NDAA gets a signing statement

As expected, President Obama yesterday signed the Defense Authorization bill that largely funds the military. And as expected, this year’s NDAA came with a signing statement.

President Obama … said that although he did not support all of it, changes made by Congress after negotiations with the White House had satisfied most of his concerns and had given him enough latitude to manage counterterrorism and foreign policy in keeping with administration principles. […]

The White House had said that the legislation could lead to an improper military role in overseeing detention and court proceedings and could infringe on the president’s authority in dealing with terrorism suspects. But it said that Mr. Obama could interpret the statute in a way that would preserve his authority.

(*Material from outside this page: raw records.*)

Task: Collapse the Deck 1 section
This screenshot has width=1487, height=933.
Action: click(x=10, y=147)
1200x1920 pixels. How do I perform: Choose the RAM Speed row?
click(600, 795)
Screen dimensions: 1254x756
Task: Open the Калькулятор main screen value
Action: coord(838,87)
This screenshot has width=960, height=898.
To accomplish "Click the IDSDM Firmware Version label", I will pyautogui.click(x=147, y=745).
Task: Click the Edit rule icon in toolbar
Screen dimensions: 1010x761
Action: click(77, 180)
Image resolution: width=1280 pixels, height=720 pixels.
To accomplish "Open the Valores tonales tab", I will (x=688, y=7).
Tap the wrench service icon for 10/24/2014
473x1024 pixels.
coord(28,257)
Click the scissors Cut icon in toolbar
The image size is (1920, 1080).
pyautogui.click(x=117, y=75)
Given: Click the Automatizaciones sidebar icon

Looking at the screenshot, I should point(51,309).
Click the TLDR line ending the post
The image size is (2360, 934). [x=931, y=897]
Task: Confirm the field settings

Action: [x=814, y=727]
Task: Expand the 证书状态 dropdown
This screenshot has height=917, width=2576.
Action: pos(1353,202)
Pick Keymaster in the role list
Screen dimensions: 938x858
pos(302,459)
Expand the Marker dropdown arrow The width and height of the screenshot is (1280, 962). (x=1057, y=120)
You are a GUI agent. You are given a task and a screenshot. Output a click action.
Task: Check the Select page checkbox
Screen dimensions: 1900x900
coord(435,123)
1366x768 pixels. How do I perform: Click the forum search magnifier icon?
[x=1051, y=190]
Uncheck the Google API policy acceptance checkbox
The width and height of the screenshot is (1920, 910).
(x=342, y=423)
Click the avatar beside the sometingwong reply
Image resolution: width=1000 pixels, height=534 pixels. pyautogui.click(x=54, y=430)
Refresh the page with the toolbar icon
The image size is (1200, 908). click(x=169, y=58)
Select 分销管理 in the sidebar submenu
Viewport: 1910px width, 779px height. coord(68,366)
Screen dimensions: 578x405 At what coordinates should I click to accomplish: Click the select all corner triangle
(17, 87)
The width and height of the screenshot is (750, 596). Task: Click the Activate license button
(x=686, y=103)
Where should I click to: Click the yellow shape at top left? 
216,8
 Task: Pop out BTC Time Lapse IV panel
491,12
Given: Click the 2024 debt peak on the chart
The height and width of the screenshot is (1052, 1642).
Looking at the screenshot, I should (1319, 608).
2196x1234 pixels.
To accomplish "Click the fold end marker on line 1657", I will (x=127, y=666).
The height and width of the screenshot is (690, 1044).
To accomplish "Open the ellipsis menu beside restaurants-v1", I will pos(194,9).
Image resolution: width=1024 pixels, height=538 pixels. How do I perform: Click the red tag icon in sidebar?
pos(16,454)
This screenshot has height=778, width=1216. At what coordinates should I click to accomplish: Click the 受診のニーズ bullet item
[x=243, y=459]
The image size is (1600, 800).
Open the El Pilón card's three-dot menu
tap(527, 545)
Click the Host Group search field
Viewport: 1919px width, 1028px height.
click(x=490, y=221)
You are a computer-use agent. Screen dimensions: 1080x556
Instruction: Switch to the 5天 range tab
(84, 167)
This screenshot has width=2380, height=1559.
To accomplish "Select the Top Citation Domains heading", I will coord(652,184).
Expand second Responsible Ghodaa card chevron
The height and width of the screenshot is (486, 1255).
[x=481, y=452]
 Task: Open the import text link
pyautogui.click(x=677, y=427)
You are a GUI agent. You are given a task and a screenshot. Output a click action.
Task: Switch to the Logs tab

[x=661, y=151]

The president, for example, said that he would never authorize the indefinite military detention of American citizens, because “doing so would break with our most important traditions and values as a nation.” He also said he would reject a “rigid across-the-board requirement” that suspects be tried in military courts rather than civilian courts.

Congress dropped a provision in the House version of the bill that would have banned using civilian courts to prosecute those suspected of having ties to Al Qaeda. It also dropped a new authorization to use military force against Al Qaeda and its allies.

There are many who can speak to the merit of the White House’s arguments in far more detail than I can, but for those interested, the signing statement itself is online in its entirety.